You are viewing a plain text version of this content. The canonical link for it is here.
Posted to dev@subversion.apache.org by Michael Haggerty <mh...@alum.mit.edu> on 2006/10/25 22:55:33 UTC

[merge tracking] Proposal to track "novel changes"

[This topic was discussed with dlr yesterday on IRC; see

    http://svn.haxx.se/dev/archive-2006-10/0697.shtml

for a transcript.]

I'm no merge guru, so this could be completely silly (or well-known
technology).  Nor have I hacked on the internals of svn, so it could be
totally impractical to implement (I would therefore greatly appreciate
feedback.)  And not being an svn hacker, I unfortunately can't "STFU and
write some code" in any timely manner.  But here we go...


I think that the merge-tracking scheme that is used by svnmerge.py and
by the proposed merge-tracking extension to SVN will probably work
pretty well for simple merge topologies.  But if there are any loops in
the undirected graph of branches between which revisions have been
merged, then it will break down.

For example, if I merge a change from branch B to branch A, and the same
change from branch B to branch C, then there is nothing to stop me
merging the same change from branch A to branch C, resulting in a
repeated merge and a conflicted or even bogus result.

    B
   /|
  A |
   \|
    C

Only in the case that the deltas are identical for B->A and B->C will
the merge code recognize that A->C is a noop.  This problem is intrinsic
to merge tracking the way that it has been implemented in svnmerge.py.
Usually it is not noticed because people use a very simple merge
topology (out of fear?).


It seems to me that what one wants to track in a merge-tracking system
is the creation and motion of "novel changes".  [On IRC I referred to
these as "original revisions", but I think the new name is less
ambiguous.]  I define a novel change to be one created by a developer by
the application of brainpower and emacs (as opposed to a change
resulting from a merge):

    novel change == a change made from scratch (not via a merge)

Most of the intellectual content of a project is in the novel changes,
whereas (I'm exaggerating here) merges are mostly a matter of
bookkeeping and tidying up.

As far as an SCM is concerned, a novel change is an indivisible nugget
of functionality, initially embodied as a single changeset applied to a
particular parent revision.  The proposal is this:

1. For each commit, record the novel change(s) that it involved.

   a. If the commit did not involve a merge, then it is by definition a
novel change.

   b. If a commit resulted from merging a set of revisions from another
branch, then the novel change set associated with the new commit is the
union of the novel changes associated with each of the merged-in
revisions.  Such a commit is *not* itself considered a novel change,
even if the merge involved the manual repair of merge conflicts.

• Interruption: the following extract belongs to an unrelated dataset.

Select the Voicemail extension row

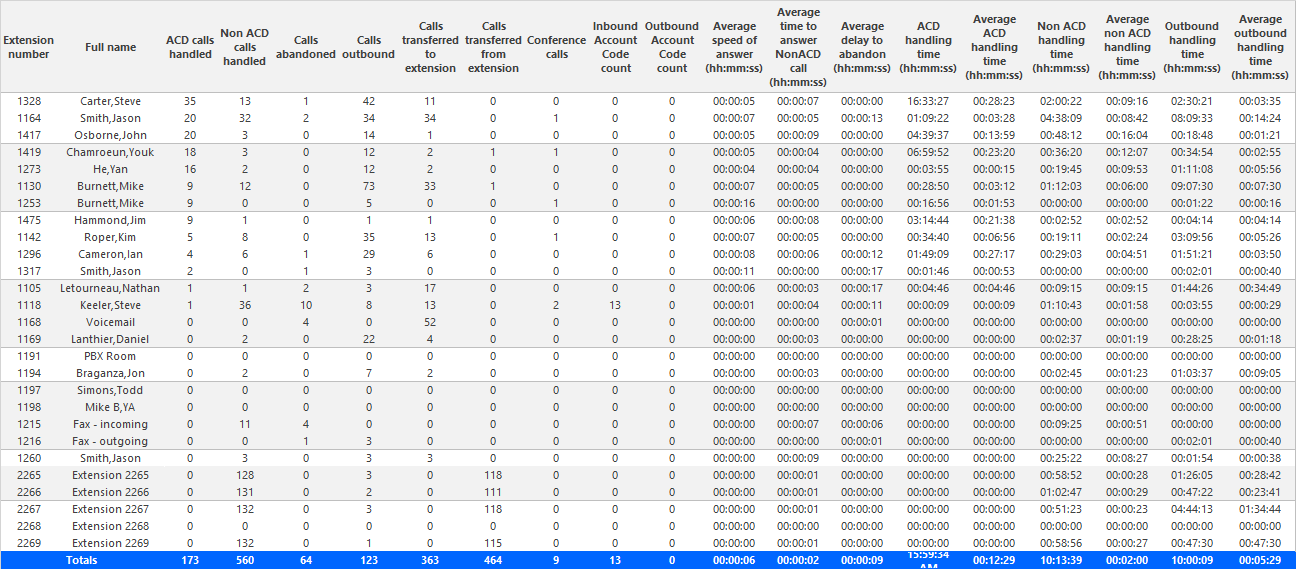coord(648,322)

2. Each version of a branch has a set of accumulated novel changes
consisting of the union of all novel changes associated with all earlier
commits.

3. A novel change is never merged into a branch if it is already in the
branch's set of accumulated novel changes.  This restriction also
applies if the novel change is merged indirectly, for example by merging
a revision that itself included the same novel change.

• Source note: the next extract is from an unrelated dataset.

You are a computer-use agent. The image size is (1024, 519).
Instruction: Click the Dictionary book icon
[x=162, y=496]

4. If a file is copied, its accumulated-novel-changes are copied as well.

For example, consider the following sequence of events:

1. A novel change is made on branch B, creating revision B:3.  Resulting
metadata:

    novel-changes[B:3] = {B:3}
    accumulated-novel-changes[B:3] = {B:1,B:2,B:3} = {B:1-3}

2. B:3 is merged to branch A, creating A:5.  Resulting metadata:

    novel-changes[A:5] = {B:3}
    accumulated-novel-changes[A:5] = {A:1-4,B:3}

3. B:3 is independently merged to branch C, creating C:10.  Resulting
metadata:

    novel-changes[C:10] = {B:3}
    accumulated-novel-changes[C:10] = {C:1-9,B:3}

The deltas associated with B:3, A:5, and C:10 differ textually, but they
are nevertheless conceptually equivalent, because they are different
representations of the same novel change.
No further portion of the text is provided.